[AIM OF THE EXERCISE]
In the listing below, the line containing "MACHOIRE GRAND ANGLE 80° 32X76/27X94 TUBE ETOILE 37X51 W2480" marks the end; copy exactly every line from the first through that one.

------------------------------------------------------------------------

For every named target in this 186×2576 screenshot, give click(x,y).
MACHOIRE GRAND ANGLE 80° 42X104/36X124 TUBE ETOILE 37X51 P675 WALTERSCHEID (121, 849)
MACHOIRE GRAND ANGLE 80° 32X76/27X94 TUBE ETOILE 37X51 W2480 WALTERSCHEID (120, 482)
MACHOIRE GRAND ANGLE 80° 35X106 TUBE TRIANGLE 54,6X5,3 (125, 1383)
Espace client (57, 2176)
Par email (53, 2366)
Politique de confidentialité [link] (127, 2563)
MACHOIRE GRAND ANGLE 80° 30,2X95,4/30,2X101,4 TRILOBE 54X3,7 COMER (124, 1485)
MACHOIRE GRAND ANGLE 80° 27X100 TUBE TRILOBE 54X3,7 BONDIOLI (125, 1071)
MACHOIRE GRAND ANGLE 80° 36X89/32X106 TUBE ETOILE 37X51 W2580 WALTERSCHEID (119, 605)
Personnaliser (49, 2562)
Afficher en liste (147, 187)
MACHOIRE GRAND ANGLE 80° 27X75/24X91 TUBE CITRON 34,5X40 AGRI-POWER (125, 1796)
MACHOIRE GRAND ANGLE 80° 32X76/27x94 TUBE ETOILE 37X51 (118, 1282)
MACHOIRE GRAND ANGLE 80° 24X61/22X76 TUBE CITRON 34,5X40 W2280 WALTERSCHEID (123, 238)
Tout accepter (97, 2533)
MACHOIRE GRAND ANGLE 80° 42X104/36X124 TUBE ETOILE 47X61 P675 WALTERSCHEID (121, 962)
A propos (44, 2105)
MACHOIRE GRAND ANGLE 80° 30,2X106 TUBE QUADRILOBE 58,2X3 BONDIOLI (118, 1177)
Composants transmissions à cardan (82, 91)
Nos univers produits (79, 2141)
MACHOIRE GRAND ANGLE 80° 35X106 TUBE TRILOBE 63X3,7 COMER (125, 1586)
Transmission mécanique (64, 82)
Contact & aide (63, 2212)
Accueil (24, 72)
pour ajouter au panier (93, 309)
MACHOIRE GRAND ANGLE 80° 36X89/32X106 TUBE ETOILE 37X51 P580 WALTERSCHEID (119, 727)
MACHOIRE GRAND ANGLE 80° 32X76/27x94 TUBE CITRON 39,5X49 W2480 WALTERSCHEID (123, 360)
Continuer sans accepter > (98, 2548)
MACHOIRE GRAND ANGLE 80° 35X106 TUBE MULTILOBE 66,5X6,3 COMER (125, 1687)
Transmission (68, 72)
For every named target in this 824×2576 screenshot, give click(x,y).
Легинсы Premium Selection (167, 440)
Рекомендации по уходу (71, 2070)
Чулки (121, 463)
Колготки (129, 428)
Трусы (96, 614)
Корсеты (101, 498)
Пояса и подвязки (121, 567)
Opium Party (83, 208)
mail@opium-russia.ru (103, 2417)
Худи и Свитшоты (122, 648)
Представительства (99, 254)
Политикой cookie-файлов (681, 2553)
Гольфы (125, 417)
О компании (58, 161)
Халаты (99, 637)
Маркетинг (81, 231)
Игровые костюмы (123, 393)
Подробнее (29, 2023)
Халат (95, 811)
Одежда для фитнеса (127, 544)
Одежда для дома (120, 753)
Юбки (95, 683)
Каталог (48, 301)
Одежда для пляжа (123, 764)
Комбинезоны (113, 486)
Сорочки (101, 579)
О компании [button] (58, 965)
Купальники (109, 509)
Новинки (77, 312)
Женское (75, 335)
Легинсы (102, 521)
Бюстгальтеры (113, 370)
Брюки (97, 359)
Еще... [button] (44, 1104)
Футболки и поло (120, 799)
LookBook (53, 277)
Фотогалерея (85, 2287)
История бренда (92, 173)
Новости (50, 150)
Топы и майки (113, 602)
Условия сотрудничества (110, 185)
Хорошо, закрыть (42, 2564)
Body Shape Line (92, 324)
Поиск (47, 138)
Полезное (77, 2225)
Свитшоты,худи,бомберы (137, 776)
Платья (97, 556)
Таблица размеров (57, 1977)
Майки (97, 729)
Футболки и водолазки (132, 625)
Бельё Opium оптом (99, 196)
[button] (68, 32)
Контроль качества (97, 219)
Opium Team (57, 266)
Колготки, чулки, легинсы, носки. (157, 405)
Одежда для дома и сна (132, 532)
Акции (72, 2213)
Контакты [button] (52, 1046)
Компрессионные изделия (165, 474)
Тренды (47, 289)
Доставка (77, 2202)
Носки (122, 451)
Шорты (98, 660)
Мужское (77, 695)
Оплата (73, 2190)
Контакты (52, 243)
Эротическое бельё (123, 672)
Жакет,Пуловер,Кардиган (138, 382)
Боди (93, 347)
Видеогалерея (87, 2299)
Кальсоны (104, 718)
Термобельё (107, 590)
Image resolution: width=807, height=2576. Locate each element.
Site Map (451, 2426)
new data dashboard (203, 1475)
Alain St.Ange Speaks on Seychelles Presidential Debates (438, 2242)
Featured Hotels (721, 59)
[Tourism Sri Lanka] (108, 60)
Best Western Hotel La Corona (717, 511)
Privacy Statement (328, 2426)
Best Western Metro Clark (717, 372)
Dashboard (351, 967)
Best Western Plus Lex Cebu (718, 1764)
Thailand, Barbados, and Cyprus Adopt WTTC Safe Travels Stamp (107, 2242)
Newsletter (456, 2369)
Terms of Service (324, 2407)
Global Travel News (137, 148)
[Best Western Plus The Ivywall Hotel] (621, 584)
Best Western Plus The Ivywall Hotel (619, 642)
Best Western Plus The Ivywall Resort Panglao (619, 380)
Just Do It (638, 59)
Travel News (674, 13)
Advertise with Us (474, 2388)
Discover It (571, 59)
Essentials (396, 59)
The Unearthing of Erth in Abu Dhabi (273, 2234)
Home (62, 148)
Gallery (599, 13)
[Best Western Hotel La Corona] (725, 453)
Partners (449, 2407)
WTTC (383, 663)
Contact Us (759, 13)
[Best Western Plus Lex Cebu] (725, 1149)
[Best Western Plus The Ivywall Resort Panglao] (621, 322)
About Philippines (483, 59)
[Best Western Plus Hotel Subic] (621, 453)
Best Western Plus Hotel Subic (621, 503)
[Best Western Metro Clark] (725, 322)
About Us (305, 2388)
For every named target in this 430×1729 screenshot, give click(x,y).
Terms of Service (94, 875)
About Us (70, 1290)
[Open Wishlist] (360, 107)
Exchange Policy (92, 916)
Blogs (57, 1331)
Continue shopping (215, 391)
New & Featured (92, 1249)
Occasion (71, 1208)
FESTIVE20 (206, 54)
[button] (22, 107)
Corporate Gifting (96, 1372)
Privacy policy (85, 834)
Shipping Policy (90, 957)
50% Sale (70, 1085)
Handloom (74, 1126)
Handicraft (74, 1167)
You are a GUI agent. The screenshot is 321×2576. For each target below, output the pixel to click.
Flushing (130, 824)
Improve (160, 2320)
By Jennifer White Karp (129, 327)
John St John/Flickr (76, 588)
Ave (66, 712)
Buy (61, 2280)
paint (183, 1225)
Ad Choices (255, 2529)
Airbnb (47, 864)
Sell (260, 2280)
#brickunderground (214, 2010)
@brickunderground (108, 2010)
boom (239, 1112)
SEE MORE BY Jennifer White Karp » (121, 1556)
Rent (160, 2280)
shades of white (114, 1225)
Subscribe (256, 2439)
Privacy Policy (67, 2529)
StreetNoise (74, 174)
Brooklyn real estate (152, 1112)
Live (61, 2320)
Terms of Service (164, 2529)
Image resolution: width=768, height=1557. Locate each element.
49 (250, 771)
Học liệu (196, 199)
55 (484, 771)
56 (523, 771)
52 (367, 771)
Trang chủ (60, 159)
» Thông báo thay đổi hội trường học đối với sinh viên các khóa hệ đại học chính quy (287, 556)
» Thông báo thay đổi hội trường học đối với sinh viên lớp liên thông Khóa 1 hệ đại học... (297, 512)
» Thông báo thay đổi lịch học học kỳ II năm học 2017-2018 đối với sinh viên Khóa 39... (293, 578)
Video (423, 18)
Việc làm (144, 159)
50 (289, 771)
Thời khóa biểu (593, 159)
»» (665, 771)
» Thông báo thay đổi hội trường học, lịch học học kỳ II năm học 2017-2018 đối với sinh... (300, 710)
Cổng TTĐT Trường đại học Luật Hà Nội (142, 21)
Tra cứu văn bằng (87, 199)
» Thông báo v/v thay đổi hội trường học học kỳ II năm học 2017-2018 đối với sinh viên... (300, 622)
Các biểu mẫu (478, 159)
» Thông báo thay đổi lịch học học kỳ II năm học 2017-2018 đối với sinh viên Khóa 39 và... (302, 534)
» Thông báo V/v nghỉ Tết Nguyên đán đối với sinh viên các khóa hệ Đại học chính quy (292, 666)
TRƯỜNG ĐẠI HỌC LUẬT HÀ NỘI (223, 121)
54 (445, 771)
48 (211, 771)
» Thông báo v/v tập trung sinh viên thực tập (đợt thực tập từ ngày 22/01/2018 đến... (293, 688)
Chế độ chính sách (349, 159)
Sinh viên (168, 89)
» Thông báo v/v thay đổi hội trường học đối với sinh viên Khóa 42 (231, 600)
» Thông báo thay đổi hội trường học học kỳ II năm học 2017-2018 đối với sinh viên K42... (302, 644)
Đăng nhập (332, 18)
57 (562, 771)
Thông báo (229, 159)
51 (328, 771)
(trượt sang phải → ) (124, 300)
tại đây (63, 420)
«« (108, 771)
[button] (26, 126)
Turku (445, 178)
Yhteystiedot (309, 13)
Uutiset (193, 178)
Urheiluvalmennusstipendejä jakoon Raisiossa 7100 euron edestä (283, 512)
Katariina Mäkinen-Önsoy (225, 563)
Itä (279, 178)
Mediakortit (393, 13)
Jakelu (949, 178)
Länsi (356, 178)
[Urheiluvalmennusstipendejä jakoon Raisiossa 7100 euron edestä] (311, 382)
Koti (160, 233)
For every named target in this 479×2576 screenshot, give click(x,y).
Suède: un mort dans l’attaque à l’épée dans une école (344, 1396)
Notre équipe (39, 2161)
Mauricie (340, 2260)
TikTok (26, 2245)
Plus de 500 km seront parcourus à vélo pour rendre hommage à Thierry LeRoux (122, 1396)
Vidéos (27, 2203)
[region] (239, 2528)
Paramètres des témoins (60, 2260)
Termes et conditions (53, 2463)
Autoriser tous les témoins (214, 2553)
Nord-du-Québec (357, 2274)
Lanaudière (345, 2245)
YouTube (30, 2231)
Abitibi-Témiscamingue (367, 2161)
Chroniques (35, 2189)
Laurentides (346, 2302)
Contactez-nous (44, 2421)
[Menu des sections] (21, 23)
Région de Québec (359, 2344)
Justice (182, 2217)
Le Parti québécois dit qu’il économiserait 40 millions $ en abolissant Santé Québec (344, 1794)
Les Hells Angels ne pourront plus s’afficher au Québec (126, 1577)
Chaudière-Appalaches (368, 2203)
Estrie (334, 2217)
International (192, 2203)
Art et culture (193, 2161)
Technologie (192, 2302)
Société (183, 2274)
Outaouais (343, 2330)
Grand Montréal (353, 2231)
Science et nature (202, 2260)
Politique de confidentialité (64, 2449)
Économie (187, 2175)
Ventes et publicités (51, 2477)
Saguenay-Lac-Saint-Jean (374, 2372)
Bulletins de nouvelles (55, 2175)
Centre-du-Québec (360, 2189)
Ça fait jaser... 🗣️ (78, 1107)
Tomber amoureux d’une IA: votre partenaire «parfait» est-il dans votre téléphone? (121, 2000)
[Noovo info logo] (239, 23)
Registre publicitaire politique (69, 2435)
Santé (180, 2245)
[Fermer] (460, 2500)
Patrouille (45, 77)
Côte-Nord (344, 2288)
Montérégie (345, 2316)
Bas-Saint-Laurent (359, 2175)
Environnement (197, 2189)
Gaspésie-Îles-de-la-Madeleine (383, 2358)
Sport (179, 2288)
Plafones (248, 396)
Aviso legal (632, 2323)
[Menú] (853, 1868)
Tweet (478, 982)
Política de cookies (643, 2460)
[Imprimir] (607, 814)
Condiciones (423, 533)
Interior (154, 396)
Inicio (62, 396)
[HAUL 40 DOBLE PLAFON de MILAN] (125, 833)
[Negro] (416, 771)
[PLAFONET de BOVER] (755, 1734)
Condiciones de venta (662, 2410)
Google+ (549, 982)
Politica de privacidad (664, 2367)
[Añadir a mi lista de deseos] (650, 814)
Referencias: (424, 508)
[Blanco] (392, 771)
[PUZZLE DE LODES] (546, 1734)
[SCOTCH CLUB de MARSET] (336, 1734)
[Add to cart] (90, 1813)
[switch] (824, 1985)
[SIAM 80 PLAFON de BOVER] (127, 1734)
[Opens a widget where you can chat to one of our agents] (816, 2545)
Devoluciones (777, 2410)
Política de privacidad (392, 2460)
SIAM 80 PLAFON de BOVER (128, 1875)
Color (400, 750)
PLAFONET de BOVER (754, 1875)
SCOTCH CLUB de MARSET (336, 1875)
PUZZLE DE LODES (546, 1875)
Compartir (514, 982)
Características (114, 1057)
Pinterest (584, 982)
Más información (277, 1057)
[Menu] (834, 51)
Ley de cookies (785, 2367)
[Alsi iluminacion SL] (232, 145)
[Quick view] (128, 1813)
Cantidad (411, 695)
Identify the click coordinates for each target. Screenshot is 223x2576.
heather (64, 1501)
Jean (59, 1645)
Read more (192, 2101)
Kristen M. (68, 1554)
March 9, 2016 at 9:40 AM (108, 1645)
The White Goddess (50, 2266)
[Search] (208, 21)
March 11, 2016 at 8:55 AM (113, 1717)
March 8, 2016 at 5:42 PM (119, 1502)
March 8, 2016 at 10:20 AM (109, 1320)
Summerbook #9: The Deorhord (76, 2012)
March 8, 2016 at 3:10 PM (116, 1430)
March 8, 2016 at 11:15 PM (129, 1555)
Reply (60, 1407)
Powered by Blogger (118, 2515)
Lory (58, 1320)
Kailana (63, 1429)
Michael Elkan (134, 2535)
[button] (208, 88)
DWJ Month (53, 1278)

------------------------------------------------------------------------

[RESPONSE BELOW]
For every named target in this 186×2576 screenshot, give click(x,y).
MACHOIRE GRAND ANGLE 80° 42X104/36X124 TUBE ETOILE 37X51 P675 WALTERSCHEID (121, 849)
MACHOIRE GRAND ANGLE 80° 32X76/27X94 TUBE ETOILE 37X51 W2480 WALTERSCHEID (120, 482)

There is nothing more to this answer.